Task brief →
In the article on SDSU's nursing students, please state how many graduate students are currently in the School of Nursing.

Document excerpt →
Cheer on SDSU's Nursing Students – It's National Nurses Week

At SDSU, there are currently 690 undergraduates and 55 graduate students in the School of Nursing.
By Peggy Pico
 

Reece Kerstetter relentlessly begged his father, a firefighter and paramedic, to take him to work. He was in the third grade when his dad finally gave in and let him tag along. Over the years, he watched his dad resuscitate a man, treat bloody wounds and help countless people on their worst days, but he always wondered what happened next.  

“I wanted to follow in my dad’s footsteps, but dad recognized I was more interested in treating the whole person and suggested I go into nursing so, as he put it, I could stay with the patients and help them recover,” said Kerstetter. “Then, in 2018, the best thing happened: I got accepted as a direct admit freshman to the School of Nursing at San Diego State. That’s rare!”

[Dataset excerpts]
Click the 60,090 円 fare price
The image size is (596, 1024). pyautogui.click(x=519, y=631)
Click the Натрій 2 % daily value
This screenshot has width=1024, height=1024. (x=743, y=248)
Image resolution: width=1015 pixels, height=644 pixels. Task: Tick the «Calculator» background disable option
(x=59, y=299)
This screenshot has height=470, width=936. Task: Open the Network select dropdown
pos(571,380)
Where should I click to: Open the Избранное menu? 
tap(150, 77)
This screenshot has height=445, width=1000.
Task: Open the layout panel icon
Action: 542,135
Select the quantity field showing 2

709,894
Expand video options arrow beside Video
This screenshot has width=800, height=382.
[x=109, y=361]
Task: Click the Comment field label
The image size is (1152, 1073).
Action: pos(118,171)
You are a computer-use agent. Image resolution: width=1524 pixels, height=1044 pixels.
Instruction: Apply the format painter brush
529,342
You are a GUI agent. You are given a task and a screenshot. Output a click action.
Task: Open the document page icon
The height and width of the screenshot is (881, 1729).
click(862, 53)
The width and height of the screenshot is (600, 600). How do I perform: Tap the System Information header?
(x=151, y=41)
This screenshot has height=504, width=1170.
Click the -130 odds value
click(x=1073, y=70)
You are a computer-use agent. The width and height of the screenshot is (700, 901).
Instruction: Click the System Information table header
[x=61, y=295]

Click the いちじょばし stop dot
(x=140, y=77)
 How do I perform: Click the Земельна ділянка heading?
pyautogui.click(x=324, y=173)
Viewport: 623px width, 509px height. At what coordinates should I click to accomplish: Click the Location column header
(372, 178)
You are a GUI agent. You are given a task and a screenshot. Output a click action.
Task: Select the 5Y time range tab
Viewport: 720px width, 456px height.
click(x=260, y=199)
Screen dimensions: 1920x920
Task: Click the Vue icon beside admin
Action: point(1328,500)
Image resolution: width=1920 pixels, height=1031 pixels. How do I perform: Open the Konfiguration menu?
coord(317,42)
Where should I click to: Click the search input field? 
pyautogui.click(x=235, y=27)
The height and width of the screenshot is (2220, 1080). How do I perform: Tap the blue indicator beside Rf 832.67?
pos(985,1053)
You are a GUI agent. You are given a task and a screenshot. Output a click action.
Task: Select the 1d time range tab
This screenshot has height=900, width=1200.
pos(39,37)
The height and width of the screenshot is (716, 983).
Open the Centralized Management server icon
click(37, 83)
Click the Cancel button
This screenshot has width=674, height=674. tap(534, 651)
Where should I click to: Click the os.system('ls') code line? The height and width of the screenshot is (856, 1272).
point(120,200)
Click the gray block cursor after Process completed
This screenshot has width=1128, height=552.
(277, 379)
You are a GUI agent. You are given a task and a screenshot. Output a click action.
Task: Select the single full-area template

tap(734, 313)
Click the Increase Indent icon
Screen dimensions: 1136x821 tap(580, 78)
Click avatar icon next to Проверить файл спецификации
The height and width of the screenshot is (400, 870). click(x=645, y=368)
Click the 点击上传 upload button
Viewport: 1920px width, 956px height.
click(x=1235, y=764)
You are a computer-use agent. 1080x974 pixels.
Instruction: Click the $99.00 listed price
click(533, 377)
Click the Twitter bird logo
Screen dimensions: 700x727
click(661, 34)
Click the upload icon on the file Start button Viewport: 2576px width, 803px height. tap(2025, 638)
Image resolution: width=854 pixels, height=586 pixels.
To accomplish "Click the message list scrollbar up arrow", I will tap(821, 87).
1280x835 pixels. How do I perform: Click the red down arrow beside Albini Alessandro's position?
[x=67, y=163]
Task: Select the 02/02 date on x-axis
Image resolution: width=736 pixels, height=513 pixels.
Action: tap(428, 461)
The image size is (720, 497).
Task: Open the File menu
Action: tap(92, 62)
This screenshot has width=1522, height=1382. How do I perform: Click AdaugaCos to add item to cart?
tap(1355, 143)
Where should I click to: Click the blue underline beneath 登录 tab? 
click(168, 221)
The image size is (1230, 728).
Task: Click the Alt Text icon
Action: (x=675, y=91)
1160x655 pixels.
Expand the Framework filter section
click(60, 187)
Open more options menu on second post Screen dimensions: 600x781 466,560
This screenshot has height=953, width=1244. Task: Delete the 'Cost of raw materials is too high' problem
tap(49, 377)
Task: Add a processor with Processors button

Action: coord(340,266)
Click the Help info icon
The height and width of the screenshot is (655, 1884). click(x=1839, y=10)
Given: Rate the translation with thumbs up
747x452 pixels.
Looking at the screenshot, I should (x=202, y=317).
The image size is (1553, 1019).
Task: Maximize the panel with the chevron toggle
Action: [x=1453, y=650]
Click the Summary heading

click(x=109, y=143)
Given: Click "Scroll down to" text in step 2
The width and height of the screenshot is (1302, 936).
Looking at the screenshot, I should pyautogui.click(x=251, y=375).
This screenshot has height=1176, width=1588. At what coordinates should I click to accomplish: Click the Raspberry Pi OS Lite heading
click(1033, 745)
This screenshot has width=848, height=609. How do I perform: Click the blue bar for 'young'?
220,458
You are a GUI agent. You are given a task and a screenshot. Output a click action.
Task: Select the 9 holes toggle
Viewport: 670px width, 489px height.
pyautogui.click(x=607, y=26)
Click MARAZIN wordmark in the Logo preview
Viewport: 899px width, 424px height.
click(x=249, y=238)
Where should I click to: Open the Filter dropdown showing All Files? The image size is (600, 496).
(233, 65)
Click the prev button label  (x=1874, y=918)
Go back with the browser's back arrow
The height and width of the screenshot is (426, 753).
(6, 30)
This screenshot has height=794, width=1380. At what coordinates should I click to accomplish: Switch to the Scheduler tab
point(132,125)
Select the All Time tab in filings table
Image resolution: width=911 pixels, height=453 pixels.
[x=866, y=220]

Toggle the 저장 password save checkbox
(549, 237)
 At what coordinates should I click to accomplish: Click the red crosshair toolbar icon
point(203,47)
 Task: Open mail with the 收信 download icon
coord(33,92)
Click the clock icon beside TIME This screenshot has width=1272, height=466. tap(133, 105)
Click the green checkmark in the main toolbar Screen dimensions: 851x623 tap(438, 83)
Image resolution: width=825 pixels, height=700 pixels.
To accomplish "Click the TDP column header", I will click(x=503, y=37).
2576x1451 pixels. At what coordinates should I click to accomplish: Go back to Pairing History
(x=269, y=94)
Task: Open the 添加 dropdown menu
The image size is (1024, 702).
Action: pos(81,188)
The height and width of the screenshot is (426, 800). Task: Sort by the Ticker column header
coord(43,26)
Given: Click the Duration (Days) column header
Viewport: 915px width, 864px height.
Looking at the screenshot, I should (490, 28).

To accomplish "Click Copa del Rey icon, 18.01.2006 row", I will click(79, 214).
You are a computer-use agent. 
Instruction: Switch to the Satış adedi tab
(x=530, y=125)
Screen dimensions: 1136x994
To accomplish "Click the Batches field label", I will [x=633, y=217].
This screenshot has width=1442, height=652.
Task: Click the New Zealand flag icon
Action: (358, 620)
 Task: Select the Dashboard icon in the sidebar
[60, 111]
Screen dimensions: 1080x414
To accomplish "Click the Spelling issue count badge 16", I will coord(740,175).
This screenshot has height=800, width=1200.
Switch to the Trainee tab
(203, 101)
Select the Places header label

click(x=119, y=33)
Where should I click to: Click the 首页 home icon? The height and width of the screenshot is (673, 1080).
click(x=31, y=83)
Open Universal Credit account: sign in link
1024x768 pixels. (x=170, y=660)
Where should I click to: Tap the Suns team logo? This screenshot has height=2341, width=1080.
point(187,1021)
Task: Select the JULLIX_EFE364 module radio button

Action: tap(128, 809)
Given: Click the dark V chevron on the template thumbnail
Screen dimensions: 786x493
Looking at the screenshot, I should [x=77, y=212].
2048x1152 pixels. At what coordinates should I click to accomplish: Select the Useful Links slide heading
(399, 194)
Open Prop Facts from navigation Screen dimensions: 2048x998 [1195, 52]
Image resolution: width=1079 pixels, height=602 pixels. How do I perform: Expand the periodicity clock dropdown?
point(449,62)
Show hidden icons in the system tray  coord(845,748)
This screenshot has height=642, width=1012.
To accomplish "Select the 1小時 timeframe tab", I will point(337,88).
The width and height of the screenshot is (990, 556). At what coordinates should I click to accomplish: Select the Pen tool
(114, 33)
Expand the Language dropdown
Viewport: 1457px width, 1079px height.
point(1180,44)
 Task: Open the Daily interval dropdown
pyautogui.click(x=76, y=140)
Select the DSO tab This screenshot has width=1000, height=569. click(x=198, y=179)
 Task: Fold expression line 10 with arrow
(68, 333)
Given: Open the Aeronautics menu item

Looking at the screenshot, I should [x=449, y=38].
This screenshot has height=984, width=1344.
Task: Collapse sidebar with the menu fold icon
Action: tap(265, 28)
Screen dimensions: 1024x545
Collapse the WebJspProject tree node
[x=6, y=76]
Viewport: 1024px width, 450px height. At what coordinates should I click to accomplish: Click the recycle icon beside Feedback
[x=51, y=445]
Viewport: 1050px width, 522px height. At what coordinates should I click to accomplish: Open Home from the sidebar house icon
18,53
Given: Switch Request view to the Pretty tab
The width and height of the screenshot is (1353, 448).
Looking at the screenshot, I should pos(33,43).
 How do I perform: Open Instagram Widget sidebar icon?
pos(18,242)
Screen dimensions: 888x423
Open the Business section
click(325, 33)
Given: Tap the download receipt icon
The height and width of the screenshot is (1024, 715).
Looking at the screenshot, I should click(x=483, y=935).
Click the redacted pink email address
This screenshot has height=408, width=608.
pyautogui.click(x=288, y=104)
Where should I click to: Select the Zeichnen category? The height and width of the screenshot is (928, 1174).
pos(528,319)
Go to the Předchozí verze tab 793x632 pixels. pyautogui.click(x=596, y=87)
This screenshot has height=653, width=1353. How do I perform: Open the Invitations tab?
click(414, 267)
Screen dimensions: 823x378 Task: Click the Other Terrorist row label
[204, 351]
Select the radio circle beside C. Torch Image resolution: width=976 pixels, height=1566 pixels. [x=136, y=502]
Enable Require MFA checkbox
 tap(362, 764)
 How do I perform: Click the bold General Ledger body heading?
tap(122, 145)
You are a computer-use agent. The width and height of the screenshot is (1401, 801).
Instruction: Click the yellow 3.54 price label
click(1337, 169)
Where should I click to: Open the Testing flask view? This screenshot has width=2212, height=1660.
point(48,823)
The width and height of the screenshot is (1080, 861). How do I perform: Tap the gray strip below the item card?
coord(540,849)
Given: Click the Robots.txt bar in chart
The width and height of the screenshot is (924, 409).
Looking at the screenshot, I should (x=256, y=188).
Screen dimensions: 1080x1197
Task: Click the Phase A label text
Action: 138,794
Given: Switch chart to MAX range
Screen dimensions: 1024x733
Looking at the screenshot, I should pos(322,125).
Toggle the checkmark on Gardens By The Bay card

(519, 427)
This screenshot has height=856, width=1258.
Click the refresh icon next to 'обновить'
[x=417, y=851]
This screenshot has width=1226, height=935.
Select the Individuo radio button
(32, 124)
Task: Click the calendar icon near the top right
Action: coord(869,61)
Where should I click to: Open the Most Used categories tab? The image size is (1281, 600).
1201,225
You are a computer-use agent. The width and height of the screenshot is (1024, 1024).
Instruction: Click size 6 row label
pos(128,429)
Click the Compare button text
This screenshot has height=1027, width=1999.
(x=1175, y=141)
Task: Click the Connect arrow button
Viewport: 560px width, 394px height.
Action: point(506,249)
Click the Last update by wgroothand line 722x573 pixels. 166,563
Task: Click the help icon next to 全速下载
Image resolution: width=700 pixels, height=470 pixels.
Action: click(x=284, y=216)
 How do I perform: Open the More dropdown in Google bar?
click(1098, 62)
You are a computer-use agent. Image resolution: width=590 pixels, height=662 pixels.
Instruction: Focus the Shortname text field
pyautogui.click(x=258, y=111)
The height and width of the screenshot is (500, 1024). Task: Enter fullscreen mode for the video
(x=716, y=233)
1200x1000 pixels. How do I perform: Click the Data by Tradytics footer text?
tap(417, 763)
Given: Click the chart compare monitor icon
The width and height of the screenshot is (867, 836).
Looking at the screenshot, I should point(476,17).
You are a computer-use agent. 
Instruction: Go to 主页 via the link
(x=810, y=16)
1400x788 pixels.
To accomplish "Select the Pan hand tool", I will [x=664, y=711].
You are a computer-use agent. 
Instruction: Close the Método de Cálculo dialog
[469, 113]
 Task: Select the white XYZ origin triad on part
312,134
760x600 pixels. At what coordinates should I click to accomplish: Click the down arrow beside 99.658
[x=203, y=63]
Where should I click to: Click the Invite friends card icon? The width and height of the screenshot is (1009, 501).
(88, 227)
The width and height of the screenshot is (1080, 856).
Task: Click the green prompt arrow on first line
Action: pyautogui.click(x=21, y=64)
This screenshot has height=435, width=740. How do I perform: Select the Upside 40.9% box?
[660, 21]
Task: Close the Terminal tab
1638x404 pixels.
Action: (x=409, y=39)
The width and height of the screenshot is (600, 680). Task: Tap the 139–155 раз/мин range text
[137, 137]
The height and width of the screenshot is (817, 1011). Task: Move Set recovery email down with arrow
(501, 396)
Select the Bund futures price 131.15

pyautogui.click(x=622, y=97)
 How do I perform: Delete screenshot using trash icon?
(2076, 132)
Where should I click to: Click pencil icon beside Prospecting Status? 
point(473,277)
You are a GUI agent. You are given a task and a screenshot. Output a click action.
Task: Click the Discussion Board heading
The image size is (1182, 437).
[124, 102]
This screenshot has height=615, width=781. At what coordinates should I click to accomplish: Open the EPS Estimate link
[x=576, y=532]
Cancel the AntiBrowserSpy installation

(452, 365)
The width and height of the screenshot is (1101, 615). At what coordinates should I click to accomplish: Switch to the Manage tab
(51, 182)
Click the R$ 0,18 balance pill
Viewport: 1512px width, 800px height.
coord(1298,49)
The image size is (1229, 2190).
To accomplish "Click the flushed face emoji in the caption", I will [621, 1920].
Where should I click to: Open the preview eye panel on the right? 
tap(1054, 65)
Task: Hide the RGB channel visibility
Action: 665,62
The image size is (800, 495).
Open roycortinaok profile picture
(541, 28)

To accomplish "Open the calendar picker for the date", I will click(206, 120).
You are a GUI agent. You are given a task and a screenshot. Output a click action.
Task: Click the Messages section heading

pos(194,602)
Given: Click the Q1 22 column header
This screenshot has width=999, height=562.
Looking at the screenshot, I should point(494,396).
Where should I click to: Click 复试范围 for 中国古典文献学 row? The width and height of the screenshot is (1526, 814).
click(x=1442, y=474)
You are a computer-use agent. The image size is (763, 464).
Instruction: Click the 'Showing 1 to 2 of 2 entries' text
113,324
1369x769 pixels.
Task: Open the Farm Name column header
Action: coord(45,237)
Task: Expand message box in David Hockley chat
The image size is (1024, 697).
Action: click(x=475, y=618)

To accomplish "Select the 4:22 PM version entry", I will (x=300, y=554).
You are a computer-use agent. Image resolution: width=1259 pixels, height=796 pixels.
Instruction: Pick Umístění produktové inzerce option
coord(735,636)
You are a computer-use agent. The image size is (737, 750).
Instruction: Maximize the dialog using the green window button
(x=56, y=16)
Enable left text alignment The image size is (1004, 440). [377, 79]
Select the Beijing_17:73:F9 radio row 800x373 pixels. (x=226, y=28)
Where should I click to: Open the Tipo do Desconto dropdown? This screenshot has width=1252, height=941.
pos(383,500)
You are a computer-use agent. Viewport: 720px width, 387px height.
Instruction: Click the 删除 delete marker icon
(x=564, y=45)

Exercise output →
55